ACEHTREND.CO — Wali Kota Bandung Ridwan Kamil mengaku akan menjamin keselamatan bobotoh yang berangkat ke Stadion Utama Gelora Bung Karno untuk mendukung perjuanganPersib Bandung pada laga final Piala Presiden 2015 melawan Sriwijaya FC, Minggu (18/10/2015) pukul 19.00 WIB.

Ridwan Kamil menilai, persiapan pengamanan pertandingan sudah semaksimal mungkin agar tidak terjadi kerusuhan seperti sebelumnya. “Insya Allah aman, soalnya pam (pengamanan)-nya pada laga ini sangat luar biasa,” kata pria yang akrab disapa Emil itu, Jumat (16/10/2015).
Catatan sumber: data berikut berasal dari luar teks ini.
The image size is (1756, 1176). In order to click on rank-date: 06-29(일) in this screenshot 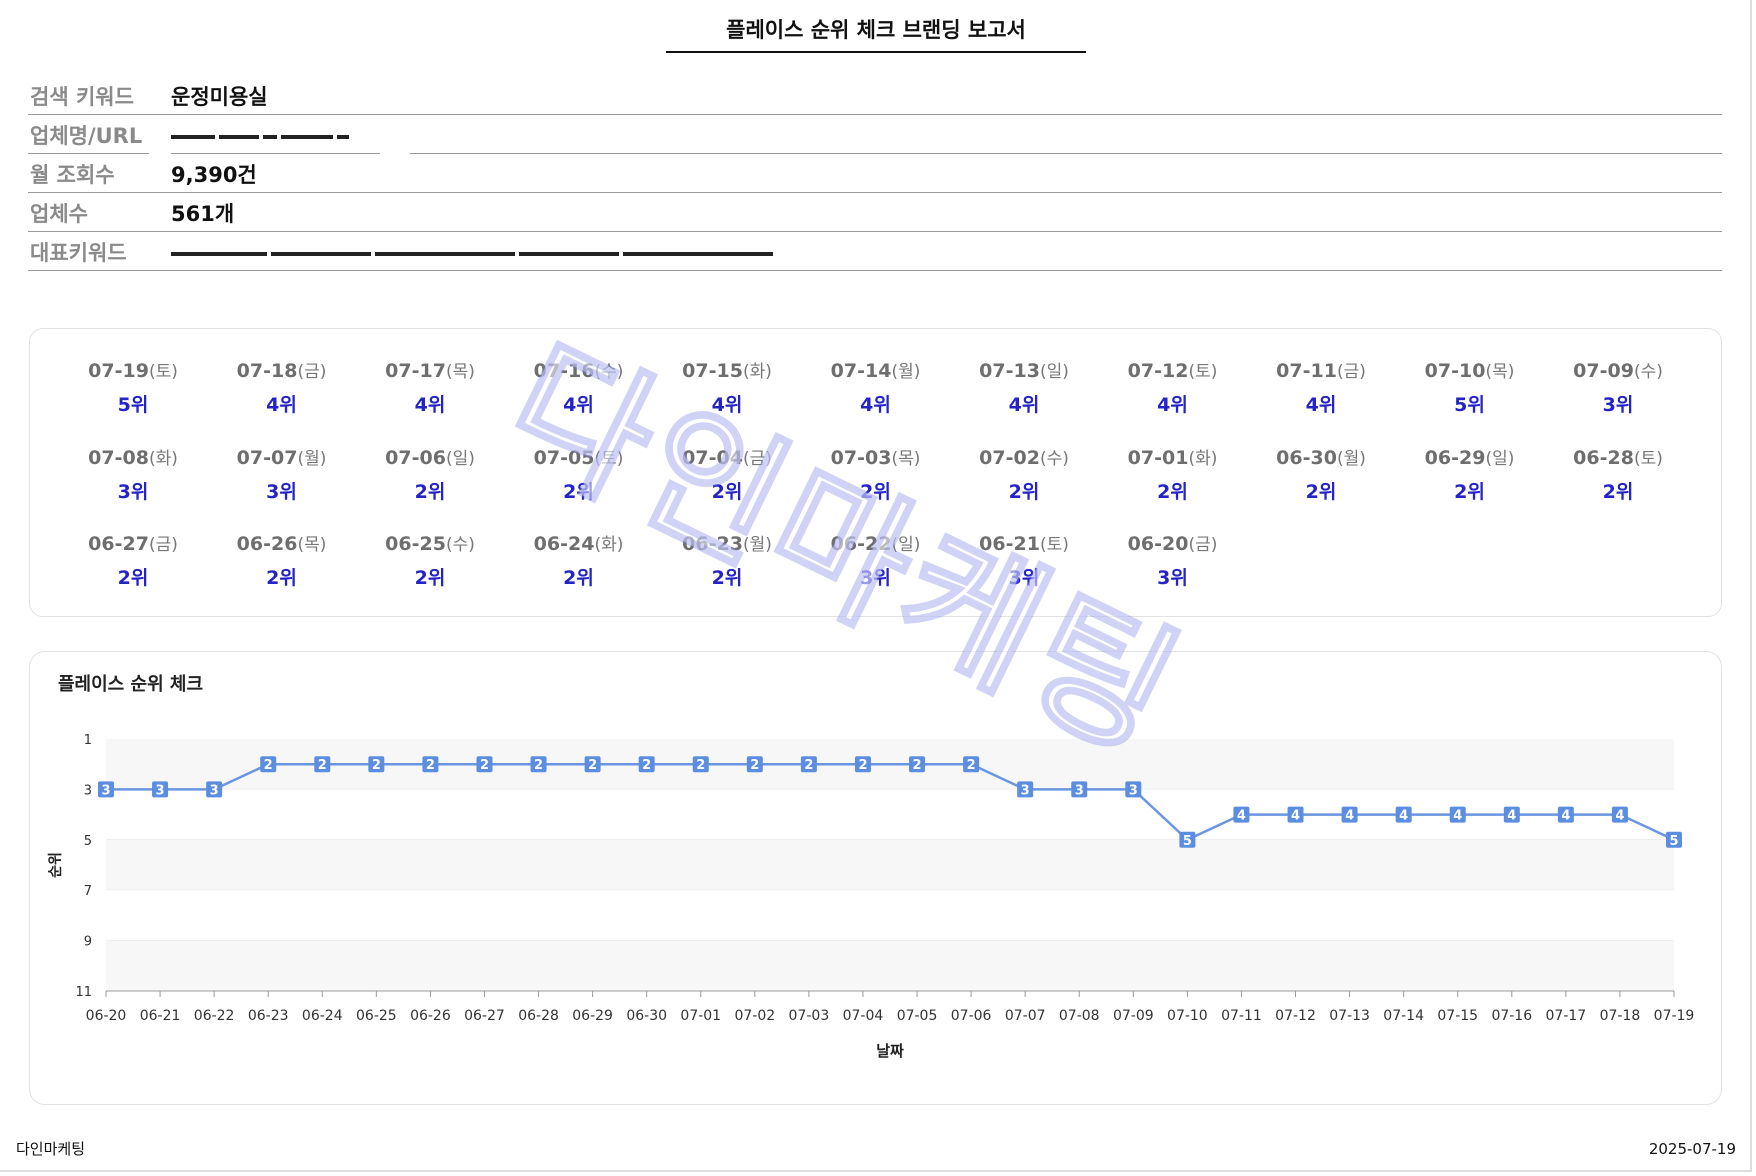, I will do `click(1470, 456)`.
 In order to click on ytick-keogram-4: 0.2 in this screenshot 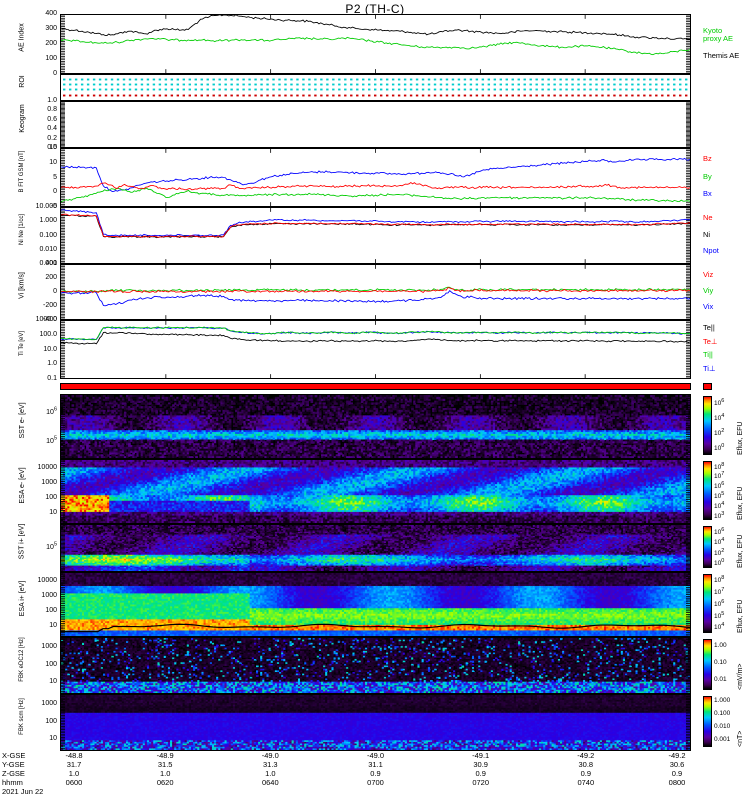, I will do `click(28, 138)`.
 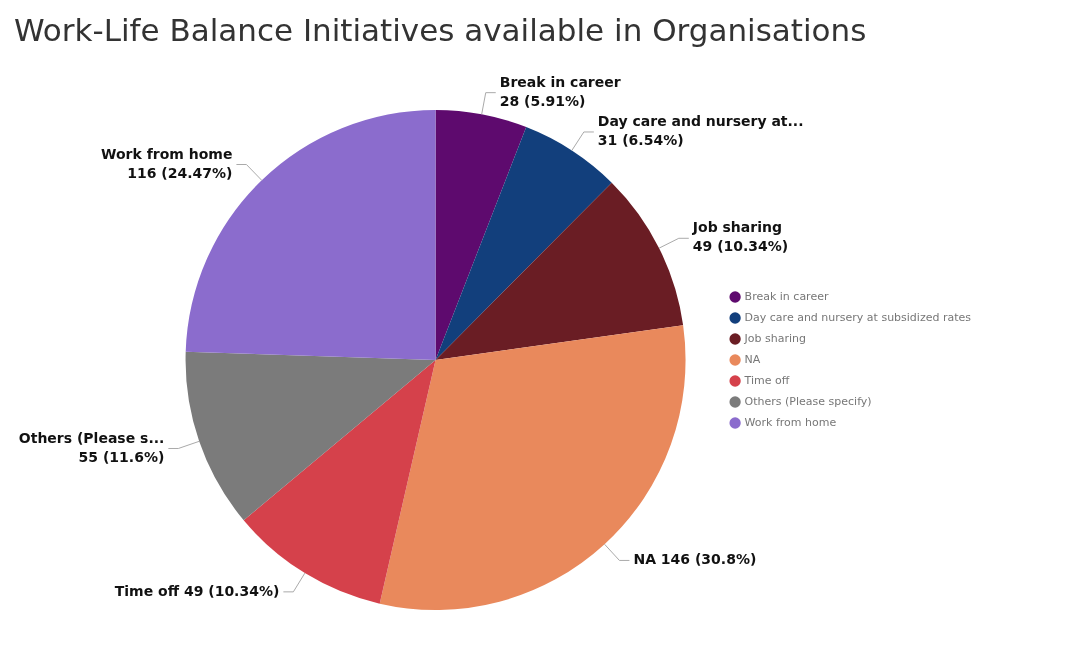 What do you see at coordinates (740, 237) in the screenshot?
I see `data-label: Job sharing 49 (10.34%)` at bounding box center [740, 237].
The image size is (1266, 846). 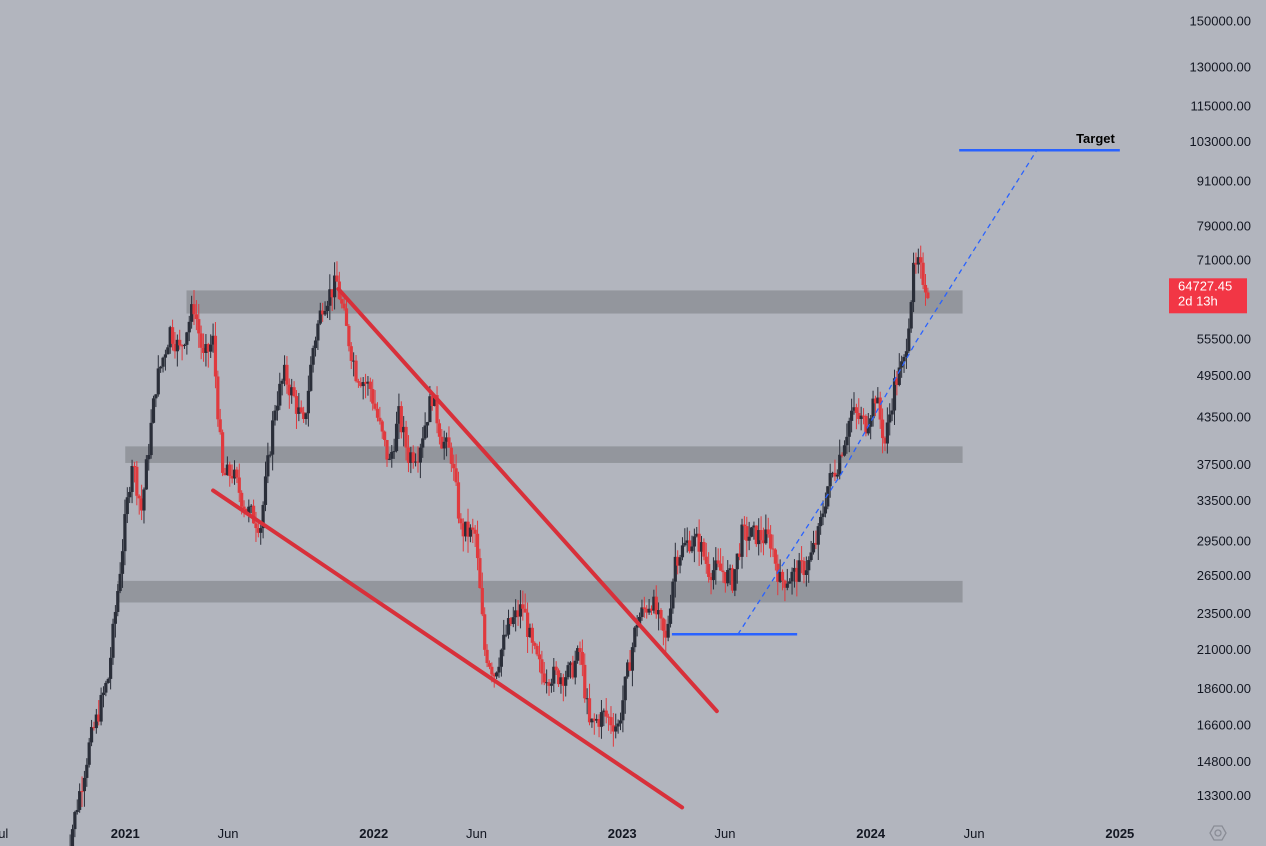 I want to click on y-tick-label: 150000.00, so click(x=1220, y=22).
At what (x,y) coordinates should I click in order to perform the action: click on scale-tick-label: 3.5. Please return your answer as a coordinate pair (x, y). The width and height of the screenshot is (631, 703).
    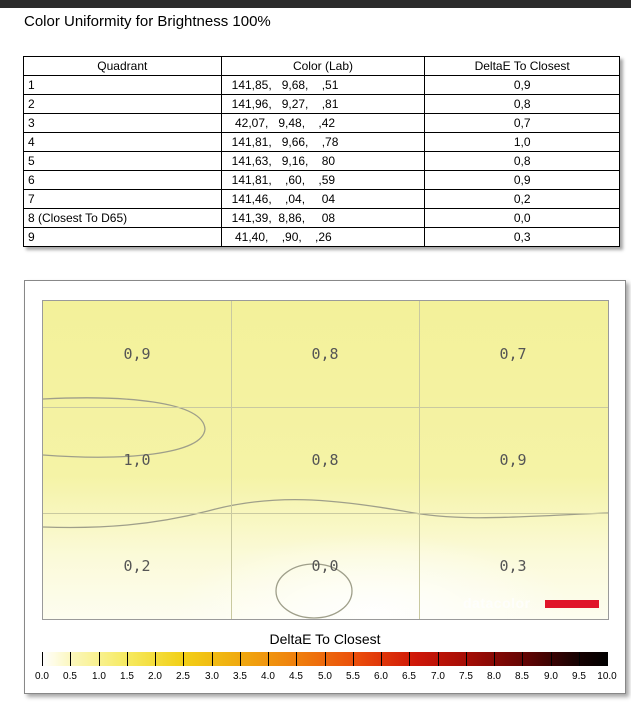
    Looking at the image, I should click on (240, 676).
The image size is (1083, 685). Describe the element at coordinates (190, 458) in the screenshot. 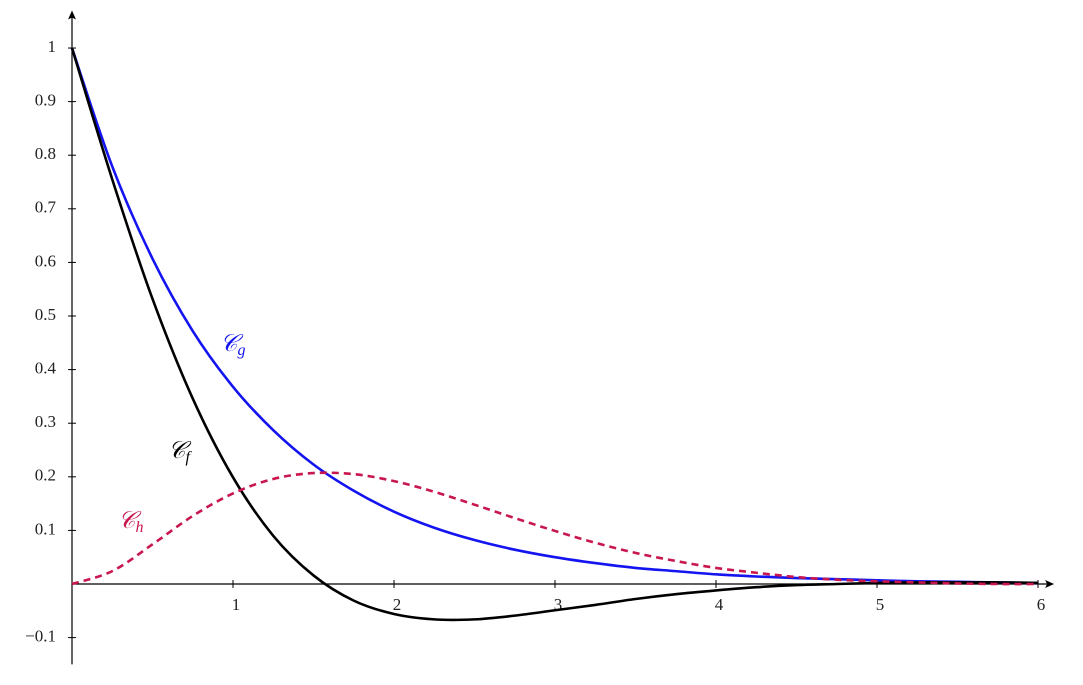

I see `curve-label-subscript: f` at that location.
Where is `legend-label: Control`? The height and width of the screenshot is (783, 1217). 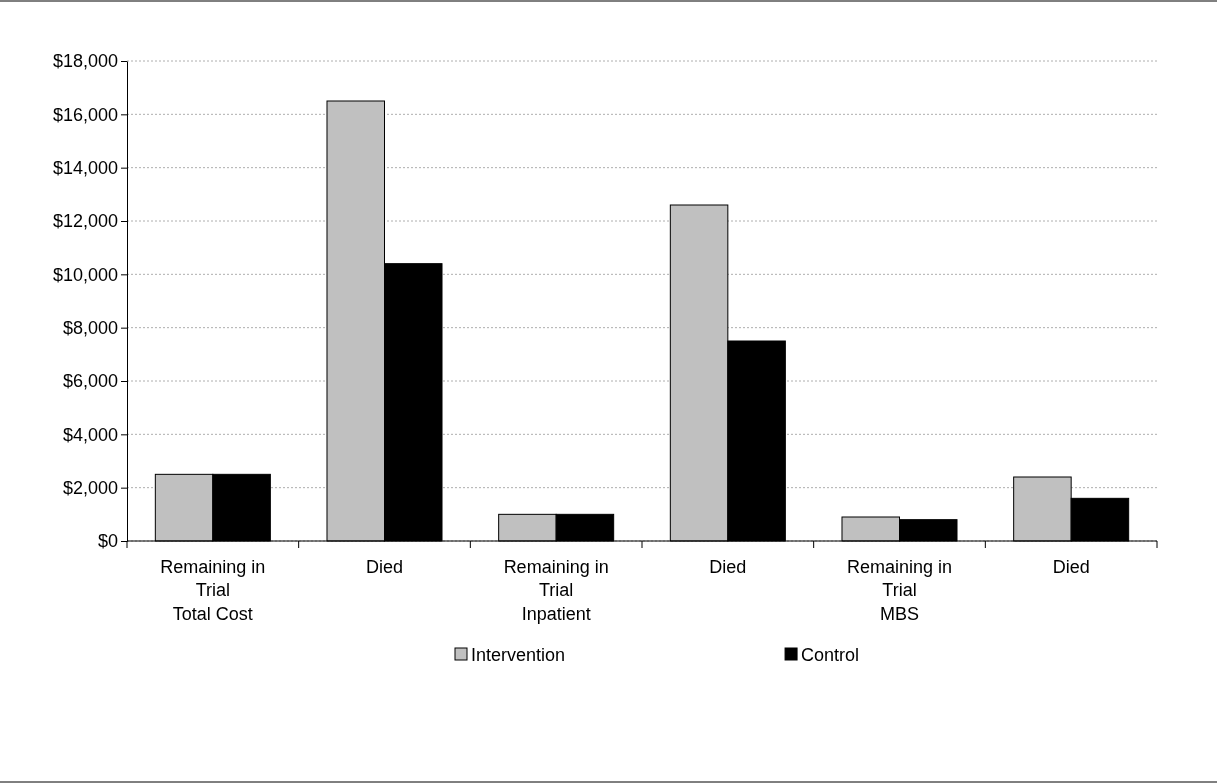 legend-label: Control is located at coordinates (830, 656).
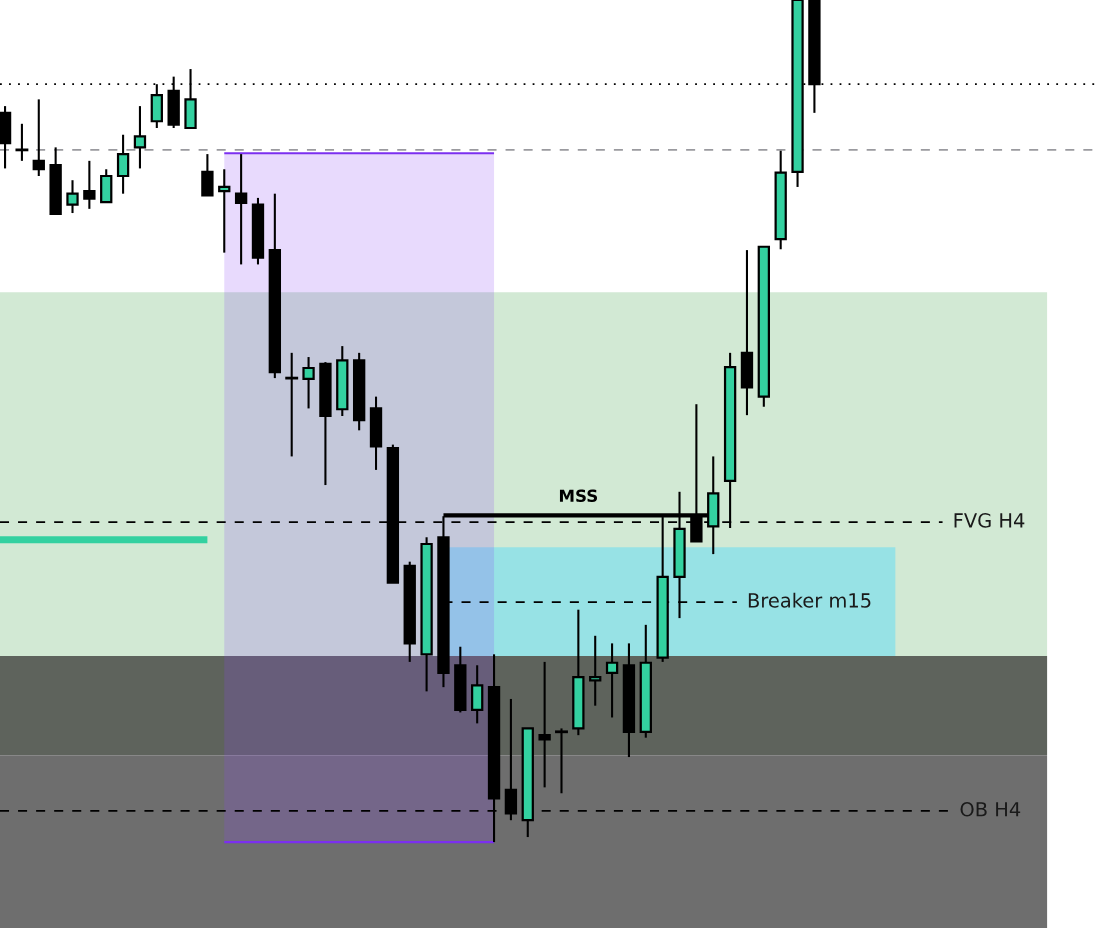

Emil mengaku tak ingin insiden berdarah terhadap para bobotohPersib kembali terulang. Bobotoh pernah menjadi korban dari penyerangan oknum Jakmania, pendukung Persija Jakarta, saat pulang mengantarkan Maung Bandung seusai tampil pada laga final Indonesia Super League (ISL) melawan Persipura, Jayapura, di Stadion Jakabaring, Palembang, pada 2014 lalu.

Persib kala itu menjuarai ISL 2014 seusai menumbangkan Persipura Jayapura lewat drama adu penalti dengan skor 5-3. Insiden itu menyebabkan para bobotoh Persib mengalami luka serius akibat lemparan batu. Sejumlah bus yang ditumpangibobotoh juga hancur dilempari batu.

Emil mengaku akan bertanggung jawab jika terjadi insiden yang tidak diinginkan terhadap bobotoh saat menyaksikan pertandingan di Jakarta. Keselamatan bobotoh mulai dari keberangkatan sampai kepulangannya akan menjadi tanggung jawabnya.

“Saya tanggung jawab (kalau terjadi apa-apa). Bukan Pemkot yang menjamin, tapi saya sendiri yang menjamin. Tahun kamari ge(tahun kemarin juga) lebih dari Rp 500 juta saya tanggung untuk sana-sini, jaminan kesehatan, tanggung jawab ganti bus yang rusak, sumbang sana dan sini,” beber Emil.

Emil menegaskan, tak ada sepeser pun APBN yang dipakai untuk pembiayaan jika terjadi sesuai kejadian yang tidak diinginkan dari Jackmania. Emil akan mengeluarkan dari saku pribadinya sendiri. “Saya sendiri yang tanggung, tidak ada APBN yang dikeluarkan. Bukan Pemkot Bandung, tapi saya yang tanggung jawab,” tegas Emil.

“Bantuan juga ketika itu dari mana-mana. Bentuknya beraneka ragam, baik secara fisik, doa, materi, dan kita satu padukan jadi satu kesatuan,” tuturnya.